TASK DIRECTIONS:
Among the records below, find the lines with the word "Estate" and copy them.

Dataset records
++++++
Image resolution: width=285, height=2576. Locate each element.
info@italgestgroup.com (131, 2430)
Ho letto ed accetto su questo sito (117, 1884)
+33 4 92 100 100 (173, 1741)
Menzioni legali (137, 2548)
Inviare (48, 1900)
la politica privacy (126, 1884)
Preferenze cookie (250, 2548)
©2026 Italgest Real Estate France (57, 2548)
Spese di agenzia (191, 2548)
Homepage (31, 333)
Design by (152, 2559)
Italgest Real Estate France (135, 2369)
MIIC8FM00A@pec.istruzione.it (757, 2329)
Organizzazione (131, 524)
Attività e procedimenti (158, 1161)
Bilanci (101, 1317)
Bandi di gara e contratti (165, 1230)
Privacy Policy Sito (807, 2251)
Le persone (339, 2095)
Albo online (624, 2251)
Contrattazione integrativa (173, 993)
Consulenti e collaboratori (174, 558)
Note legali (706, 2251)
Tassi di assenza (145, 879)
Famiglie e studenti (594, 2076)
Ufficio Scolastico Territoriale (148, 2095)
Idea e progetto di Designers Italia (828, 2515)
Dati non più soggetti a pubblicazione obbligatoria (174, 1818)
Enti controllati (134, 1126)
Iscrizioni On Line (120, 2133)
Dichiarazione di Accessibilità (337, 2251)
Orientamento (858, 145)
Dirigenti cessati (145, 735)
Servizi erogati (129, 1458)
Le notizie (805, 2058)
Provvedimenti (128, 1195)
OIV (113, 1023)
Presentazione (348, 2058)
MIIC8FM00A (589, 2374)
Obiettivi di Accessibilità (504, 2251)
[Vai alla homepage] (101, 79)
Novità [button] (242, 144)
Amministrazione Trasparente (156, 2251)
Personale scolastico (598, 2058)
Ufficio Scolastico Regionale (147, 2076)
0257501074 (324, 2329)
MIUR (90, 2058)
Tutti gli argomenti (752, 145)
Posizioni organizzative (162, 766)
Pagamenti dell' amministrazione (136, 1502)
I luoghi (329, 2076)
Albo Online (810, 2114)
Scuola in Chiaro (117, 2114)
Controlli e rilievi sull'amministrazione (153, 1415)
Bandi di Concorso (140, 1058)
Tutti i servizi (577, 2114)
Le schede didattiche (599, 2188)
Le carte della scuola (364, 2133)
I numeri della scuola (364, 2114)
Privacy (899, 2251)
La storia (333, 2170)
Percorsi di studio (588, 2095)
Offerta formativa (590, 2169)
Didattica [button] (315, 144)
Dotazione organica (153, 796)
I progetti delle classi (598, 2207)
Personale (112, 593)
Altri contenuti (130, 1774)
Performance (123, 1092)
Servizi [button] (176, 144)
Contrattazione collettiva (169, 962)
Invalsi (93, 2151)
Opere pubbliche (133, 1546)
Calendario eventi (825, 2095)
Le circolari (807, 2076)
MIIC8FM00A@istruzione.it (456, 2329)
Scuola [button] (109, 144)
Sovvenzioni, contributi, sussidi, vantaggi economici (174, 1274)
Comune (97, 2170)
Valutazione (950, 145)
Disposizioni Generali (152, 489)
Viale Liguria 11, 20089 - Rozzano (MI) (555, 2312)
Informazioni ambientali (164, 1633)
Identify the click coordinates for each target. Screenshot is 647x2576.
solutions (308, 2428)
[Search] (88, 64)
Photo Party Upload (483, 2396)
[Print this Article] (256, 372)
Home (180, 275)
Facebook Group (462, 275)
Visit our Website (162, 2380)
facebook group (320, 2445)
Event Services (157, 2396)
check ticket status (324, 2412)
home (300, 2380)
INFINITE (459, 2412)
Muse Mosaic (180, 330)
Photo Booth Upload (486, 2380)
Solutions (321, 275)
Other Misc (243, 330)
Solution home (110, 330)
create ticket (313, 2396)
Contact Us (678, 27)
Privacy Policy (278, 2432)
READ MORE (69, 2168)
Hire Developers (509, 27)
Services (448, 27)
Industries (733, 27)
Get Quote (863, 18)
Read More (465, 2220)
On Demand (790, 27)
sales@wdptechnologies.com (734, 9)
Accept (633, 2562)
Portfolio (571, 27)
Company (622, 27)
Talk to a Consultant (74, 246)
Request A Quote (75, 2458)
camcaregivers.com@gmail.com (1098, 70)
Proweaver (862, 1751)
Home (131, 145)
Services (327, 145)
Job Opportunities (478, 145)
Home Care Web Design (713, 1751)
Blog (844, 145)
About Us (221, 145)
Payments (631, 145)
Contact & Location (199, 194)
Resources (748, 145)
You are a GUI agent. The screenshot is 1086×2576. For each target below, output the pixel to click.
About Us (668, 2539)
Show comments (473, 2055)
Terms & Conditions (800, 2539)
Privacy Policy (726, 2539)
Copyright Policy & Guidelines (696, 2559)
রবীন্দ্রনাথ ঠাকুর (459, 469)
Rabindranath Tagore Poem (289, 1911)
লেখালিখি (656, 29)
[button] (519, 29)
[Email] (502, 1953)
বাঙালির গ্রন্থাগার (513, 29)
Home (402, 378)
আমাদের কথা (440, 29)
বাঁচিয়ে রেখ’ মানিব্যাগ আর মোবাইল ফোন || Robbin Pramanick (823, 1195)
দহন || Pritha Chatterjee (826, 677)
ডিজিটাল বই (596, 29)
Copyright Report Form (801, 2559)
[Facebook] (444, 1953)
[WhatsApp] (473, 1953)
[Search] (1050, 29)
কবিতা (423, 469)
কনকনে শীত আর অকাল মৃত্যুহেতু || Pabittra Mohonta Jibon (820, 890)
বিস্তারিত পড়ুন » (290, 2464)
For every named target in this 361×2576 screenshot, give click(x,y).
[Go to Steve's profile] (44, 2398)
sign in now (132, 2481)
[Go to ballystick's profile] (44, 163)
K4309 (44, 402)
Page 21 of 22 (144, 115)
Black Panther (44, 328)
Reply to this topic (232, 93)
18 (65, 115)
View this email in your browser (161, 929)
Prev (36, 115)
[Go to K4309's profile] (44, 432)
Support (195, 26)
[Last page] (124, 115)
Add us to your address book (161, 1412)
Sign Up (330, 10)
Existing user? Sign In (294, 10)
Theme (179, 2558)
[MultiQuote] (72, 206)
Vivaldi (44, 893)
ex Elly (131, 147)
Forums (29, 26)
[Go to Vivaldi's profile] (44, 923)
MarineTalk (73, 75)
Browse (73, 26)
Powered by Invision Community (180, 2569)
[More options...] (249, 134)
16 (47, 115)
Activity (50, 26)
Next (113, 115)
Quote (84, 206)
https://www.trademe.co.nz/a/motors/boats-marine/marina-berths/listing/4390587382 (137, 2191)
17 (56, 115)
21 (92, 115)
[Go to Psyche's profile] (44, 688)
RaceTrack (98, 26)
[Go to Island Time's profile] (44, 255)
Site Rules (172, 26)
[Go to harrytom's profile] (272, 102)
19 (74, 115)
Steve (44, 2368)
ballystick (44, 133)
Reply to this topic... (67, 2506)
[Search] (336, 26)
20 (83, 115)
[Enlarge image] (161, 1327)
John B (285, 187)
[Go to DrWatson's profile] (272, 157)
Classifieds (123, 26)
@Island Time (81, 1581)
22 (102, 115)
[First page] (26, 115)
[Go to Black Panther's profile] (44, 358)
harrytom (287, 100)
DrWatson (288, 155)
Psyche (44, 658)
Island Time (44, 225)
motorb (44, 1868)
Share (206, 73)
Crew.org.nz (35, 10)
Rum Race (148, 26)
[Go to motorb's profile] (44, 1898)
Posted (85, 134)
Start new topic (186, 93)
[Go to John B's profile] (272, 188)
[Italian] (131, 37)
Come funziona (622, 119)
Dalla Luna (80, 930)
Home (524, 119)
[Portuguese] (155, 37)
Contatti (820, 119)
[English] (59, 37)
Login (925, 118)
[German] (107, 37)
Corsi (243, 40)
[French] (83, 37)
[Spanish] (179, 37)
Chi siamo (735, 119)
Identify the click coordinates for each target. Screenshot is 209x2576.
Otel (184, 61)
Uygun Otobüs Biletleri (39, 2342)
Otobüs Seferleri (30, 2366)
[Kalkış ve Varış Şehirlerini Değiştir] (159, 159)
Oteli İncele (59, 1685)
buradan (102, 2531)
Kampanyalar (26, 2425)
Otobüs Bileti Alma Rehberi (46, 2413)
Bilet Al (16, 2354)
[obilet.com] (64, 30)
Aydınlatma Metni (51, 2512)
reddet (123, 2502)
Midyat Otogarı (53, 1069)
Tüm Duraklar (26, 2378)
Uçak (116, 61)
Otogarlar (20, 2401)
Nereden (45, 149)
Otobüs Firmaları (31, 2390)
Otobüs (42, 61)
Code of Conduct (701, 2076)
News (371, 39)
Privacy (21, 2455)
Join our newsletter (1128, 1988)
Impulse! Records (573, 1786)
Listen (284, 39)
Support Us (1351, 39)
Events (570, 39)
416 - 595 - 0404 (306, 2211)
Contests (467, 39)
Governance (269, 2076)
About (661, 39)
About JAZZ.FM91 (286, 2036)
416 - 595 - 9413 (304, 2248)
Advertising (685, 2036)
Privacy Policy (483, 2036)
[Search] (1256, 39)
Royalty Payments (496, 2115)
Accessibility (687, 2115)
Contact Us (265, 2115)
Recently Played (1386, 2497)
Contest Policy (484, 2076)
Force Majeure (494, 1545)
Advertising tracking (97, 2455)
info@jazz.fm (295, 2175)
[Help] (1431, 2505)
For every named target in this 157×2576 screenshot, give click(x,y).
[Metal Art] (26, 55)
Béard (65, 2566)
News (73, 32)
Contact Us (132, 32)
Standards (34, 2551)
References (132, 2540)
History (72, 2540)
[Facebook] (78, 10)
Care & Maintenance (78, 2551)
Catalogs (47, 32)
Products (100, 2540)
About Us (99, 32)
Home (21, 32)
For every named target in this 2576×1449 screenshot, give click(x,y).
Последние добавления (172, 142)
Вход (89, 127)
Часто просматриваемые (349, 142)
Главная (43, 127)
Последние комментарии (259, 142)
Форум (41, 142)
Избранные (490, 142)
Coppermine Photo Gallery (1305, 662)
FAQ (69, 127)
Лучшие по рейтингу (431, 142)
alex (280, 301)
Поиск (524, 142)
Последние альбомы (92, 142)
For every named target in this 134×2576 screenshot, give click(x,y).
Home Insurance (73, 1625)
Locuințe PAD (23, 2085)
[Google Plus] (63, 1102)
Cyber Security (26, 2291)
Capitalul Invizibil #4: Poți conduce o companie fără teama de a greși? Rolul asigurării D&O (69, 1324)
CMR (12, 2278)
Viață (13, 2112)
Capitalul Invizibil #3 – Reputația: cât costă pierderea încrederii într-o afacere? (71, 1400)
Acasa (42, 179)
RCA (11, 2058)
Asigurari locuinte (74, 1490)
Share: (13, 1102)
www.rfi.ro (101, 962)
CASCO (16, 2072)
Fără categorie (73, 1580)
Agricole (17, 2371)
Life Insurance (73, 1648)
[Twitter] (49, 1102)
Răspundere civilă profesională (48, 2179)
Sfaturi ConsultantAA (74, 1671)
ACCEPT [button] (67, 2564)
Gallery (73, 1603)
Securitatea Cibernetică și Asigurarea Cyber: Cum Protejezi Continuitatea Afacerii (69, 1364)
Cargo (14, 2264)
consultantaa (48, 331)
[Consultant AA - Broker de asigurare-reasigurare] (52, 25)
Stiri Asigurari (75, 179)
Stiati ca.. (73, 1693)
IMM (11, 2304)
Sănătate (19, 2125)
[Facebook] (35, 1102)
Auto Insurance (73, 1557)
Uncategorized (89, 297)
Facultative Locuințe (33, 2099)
++++++
SOLUTION TO THIS TASK:
©2026 Italgest Real Estate France (57, 2548)
Italgest Real Estate France (135, 2369)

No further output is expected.